Pues resulta que sí, que yo, quien alguna vez dije que desconfiaba del matrimonio tanto como del capitalismo o los dogmas religiosos, me casé. La boda ocurrió tan vertiginosamente como todo lo demás el año pasado. Se planeó en dos semanas. La noche anterior todavía estábamos mi familia-ángel, amigas-ángeles, mi hermana-ángel, y yo, pelando zanahorias para la cena, y cosas parecidas. Todo se arregló (como siempre) a última hora, y a final de cuentas J y yo tuvimos nuestro momento mágico para prometernos el corazón, el uno para el otro. Me la pasé muy bien. Me sentí muy agradecida por la presencia tangible de mis ángeles guardianes de carne y hueso. Sentí que fue la celebración perfecta para el amor, que es, a fin de cuentas, algo que vale la pena celebrar.

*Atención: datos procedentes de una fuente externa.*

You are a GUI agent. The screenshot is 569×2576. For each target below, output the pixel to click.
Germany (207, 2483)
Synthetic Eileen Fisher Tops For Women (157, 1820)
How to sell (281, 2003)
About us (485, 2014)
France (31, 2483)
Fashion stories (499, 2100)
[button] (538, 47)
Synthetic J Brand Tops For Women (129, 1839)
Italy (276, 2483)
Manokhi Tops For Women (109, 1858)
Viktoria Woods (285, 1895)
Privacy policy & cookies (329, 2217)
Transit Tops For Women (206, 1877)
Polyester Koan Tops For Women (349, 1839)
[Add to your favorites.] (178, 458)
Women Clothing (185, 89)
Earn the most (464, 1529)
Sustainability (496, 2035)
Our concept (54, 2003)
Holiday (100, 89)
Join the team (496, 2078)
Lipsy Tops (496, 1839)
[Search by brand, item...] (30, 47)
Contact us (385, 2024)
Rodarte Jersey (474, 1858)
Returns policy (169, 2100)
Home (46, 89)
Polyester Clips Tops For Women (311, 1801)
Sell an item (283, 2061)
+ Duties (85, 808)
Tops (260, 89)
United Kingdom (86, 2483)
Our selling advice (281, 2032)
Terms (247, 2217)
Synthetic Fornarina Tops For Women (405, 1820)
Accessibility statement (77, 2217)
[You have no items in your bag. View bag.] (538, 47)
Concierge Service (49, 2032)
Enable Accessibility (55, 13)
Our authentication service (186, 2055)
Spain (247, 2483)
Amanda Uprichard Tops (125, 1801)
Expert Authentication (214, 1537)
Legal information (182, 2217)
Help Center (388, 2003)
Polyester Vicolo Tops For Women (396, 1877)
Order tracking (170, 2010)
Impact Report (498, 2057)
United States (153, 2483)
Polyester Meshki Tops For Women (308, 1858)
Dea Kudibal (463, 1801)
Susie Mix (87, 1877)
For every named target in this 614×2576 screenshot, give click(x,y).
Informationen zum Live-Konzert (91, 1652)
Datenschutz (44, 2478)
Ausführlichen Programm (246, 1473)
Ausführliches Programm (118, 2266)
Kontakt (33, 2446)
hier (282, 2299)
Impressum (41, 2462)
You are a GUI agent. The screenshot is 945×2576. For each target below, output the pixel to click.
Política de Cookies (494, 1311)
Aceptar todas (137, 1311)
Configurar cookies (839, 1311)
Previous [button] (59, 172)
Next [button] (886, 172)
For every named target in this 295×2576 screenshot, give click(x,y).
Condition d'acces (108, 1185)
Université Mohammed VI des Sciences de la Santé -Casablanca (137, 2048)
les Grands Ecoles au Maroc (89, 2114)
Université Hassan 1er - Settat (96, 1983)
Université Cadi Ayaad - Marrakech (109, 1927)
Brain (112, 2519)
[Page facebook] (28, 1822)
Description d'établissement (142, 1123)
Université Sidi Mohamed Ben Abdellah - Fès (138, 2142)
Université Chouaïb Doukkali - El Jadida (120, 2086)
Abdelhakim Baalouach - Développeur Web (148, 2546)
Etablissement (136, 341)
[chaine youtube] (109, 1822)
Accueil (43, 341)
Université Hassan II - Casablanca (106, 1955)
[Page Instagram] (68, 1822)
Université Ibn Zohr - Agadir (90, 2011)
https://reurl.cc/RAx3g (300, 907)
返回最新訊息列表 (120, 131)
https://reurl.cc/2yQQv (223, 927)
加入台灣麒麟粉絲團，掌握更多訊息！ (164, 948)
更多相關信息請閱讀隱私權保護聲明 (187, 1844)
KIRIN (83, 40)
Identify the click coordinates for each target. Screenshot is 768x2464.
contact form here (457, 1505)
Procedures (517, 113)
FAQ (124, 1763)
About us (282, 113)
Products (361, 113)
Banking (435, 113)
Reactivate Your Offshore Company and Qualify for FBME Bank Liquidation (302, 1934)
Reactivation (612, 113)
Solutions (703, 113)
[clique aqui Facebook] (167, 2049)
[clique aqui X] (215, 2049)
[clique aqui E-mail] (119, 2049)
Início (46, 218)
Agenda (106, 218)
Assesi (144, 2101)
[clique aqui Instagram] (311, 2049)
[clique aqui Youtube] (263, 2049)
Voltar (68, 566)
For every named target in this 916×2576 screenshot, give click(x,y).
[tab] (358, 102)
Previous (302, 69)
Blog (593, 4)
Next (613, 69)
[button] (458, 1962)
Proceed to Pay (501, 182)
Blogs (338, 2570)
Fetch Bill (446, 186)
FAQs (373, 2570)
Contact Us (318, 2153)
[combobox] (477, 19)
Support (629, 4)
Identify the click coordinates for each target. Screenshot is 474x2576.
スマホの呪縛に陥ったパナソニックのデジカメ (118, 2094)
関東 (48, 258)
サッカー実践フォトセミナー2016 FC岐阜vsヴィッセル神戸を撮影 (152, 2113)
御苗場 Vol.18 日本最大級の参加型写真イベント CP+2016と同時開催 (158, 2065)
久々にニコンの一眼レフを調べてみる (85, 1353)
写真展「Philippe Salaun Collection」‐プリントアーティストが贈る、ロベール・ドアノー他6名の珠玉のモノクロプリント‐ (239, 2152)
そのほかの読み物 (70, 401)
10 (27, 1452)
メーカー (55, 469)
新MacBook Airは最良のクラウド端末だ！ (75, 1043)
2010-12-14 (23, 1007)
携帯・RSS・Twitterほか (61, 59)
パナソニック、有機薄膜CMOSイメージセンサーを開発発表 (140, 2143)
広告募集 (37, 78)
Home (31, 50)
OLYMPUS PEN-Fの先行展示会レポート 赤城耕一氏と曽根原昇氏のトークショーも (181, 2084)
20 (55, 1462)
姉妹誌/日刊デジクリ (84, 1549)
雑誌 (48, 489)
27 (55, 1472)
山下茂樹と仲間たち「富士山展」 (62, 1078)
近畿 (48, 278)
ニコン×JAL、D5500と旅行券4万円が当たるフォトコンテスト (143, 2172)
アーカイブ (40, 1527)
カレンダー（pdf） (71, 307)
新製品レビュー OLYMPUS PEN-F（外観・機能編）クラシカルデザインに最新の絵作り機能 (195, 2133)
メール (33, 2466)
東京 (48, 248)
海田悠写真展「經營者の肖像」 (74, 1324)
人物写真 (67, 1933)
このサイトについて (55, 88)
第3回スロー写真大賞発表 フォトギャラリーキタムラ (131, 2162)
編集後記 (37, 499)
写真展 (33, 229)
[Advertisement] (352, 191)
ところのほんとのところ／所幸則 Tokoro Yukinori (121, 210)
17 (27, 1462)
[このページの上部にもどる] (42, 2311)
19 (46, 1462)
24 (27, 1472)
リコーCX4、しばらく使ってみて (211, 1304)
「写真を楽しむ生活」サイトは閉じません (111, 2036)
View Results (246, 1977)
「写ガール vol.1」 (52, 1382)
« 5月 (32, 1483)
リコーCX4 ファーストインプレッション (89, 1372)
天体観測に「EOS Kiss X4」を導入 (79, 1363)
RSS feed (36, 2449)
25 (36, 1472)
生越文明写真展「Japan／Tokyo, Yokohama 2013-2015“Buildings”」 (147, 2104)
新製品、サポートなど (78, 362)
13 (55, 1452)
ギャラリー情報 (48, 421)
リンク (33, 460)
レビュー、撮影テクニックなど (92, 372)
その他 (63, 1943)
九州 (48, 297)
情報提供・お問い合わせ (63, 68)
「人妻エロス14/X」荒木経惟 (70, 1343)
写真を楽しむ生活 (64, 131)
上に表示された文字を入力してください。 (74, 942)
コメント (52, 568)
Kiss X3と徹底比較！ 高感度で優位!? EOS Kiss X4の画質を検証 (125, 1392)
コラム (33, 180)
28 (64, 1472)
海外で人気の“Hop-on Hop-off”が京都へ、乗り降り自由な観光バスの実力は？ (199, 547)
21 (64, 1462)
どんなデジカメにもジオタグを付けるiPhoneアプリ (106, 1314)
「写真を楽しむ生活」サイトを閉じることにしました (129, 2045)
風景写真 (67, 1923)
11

Así que yo, mujer desconfiada, que iba adormecida en las corrientes del mundo, sin asirme a una ideología, ni una religión, ni una superstición, ni una teoría científica, ni una corriente académica, que me sentaba todos los días en el cubículo de una oficina pensando en la belleza que se enciende brevemente, en los espasmos luminosos de las luciérnagas o el cielo, y que a veces, cerraba los ojos fervorosamente para desear el amor, y creer en el amor, como el personaje más rosa de la más rosa de las novelas, me encontré, de pronto, y de una vez por todas, practicando esa fe indecisa con la convicción de los discípulos o los profetas. Con los ojos muy abiertos y el cuerpo adolorido por el esfuerzo.
A lo mejor, otros iniciados están de acuerdo conmigo en que ese es apenas el principio, que el amor es luminoso y agridulce, y que para sobrevivir tiene que ser un amor en guardia, que demanda la mejor versión de nosotros mismos, casi siempre. Lo fundamental ocurre en secreto, en la determinación silenciosa de seguir amando cuando al otro se le caiga el cabello y luego los dientes y la piel se le llene de pecas, seguir amando todos los días el retrato completo y cambiante, imperfecto, después de que la realidad haya cincelado toda la superficie para mostrarnos la otra belleza, profunda y claroscura. Mientras uno esta ahí, igual de desnudo, esperando también que nos acepten y nos quieran de todos modos. Sin cuentos de hadas. Todo lo contrario. Y a pesar de eso, un chingo de esperanza, mientras nos dejamos dominar por la ternura, y la empatía, para resistir la irritación y el cansancio alimentándonos con poesía cotidiana, tejida con minutos, diálogos y silencios, sutiles actos de magia, sombras y aleteos, la alquimia perfecta que transforma a la cercanía en más cercanía.
Él tomó un avión de regreso a Canadá, ayer a las dos de la tarde. Se abre así (por segunda vez) una distancia física impuesta sobre nosotros por las burocracias respectivas de nuestros países. Esta vez, no sé exactamente cuándo voy a poder alcanzarlo allá, en su región fría y suave bajo la sombra de los árboles y los parques, porque todo depende de un montón de elementos que no puedo controlar, incluyendo el buen o mal humor de un montón de oficiales de gobierno. Ahora no queda de otra más que ir purgando la distancia, un día a la vez, un minuto a la vez, hasta que se acabe. Y no tengo derecho al dramatismo porque como siempre, estoy aún en alguna orilla más cómoda y más fácil. He pensado mucho en las esposas de los migrantes ilegales que cruzan la frontera arriesgando la vida, y que no regresan sino hasta después de varios años, cuando sus hijos ya están grandes, y ya no los conocen. Y las esposas de los soldados, que no saben si les va a regresar un hombre vivo o muerto, y qué tan herido o incompleto.
Comparar las desgracias propias con desgracias mayores ayuda con la perspectiva pero no mucho, porque a fin de cuentas uno es muy egocéntrico y acaba gravitando alrededor de su propio conjunto insignificante de dificultades - el sufrimiento nos vuelve egoístas, escribió Chejov en uno de sus cuentos; guiño-guiño para Haydeéakin Skyfire quien me lo platicó una vez con el entusiasmo que define a esa mujer cascabelito.
En fin en fin. Si el año pasado lo que hice fue saltar hacia el vacío, echando la cabeza hacia atrás y relajando las manos, el año que comienza requiere de que incline la cabeza como los toros a punto de la embestida, resistiendo el golpe del viento, poniendo un pie delante del otro cuesta arriba hasta que la cuesta se suavice, y nos deje descansar.